Seorang lelaki dengan ikat kepala merah berdiri di ambang pintu. Ia mengaku teman suaminya dan hendak minta tolong memperbaiki sepeda motor. Sebatang besi sebesar jempol dengan panjang sekitar 50 sentimeter diperlihatkan "Ini lho, Mbak, mau dimasukkan ke knalpot tapi tidak bisa," katanya.

Ketika mata mereka bersirobok, Marsiyem serasa pernah berjumpa dengan tamu berbadan kekar dan tinggi tersebut. Namun dia tak ingat di mana. Marsiyem masuk lagi ke dalam rumah dan memberi tahu suaminya.

+ Siapa?
- Wah, enggak ngerti, Yah. Katanya temen Ayah.

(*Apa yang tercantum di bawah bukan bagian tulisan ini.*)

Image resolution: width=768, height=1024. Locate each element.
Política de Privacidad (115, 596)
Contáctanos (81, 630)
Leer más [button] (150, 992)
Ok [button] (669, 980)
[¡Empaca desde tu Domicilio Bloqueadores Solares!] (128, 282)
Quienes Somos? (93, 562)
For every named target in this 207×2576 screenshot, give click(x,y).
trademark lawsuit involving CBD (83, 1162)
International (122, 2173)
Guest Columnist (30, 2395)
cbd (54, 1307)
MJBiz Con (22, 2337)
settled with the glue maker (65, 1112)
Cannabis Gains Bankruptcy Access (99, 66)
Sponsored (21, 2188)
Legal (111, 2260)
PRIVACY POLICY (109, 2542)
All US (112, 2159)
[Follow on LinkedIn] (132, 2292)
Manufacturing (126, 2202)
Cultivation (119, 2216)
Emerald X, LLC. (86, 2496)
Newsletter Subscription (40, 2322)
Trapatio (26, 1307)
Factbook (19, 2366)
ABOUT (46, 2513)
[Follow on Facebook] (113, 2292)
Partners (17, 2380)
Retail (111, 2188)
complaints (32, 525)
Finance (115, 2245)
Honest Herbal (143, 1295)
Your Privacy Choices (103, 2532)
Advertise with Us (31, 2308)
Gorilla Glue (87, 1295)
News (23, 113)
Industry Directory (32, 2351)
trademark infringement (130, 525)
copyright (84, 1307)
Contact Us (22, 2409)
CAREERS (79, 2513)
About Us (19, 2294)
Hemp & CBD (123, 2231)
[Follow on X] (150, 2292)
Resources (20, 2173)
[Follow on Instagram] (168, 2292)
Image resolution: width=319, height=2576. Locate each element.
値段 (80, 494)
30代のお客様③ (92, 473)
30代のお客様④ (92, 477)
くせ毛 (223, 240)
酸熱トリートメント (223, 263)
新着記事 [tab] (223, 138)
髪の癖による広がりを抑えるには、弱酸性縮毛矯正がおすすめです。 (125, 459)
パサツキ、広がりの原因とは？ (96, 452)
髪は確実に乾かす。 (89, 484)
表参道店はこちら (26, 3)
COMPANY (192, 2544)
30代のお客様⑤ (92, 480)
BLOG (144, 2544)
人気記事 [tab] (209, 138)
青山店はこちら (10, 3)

Udin bersiap keluar dengan berkain sarung. Ketika diberi tahu bahwa tamunya hendak menitipkan motor, Udin berganti dengan celana panjang. Begitu Udin melangkah keluar, Marsiyem melanjutkan gosokannya. Daun pintu masih terbuka separuh. Kepada Tempo, akhir Agustus lalu, Marsiyem menyatakan dia sempat bertanya dalam hati mengapa suaminya tak mengajak lelaki tersebut masuk rumah.

Tiba-tiba, buk! Belum satu pakaian selesai digosok, Marsiyem mendengar suara terjatuh di halaman rumah. Ia segera lari keluar. Dan, di pinggir jalan, ia mendapati suaminya roboh telentang, dengan posisi kepala berada di arah selatan. Sekelebat ia melihat orang yang ditemuinya lari ke utara. Ia langsung menjerit. "Aku bingung, mengapa dalam sekejap bisa seperti itu," katanya dengan berkaca-kaca.

Satu per satu orang mengerumuninya. Sujarah, yang rumahnya berimpitan di sebelah utara kontrakan Udin, melihat Marsiyem menangis memeluk suaminya. Ia masuk lagi ke rumah mengambil senjata tajam. Setelah mengecek kiri-kanan, Sujarah lari ke utara sekitar 50 meter. Namun kerabat jauh Udin itu tak melihat orang yang mencurigakan.

Tak berselang lama, satu rombongan pemuda Bakulan datang dari arah utara. Empat orang, yakni Yunari, Sigit Bambang Suryanto, Yanadi, dan Akung Prastowo, mengendarai jip Hardtop. Dua orang lainnya, Sigit Prasetyo Wibowo dan Sri Kuncoro alias Kuncung, naik sepeda motor. Oleh warga di sana, Kuncung biasa dipanggil Pak Aman karena Kepala Urusan Keamanan Desa Patalan. Kuncoro adalah keponakan Bupati Bantul ketika itu, Sri Roso Sudarmo.

Menggunakan jip itu, Udin dilarikan ke Rumah Sakit Jebugan. Ikut menyertai: Sujarah, Marsiyem, dan Ma'ruf, tetangganya yang berjualan sate. Di Rumah Sakit Bantul itu, dokter angkat tangan lantaran peralatan medisnya tak memadai. Udin lalu dipindahkan ke Rumah Sakit Bethesda Yogyakarta, menggunakan mobil ambulans.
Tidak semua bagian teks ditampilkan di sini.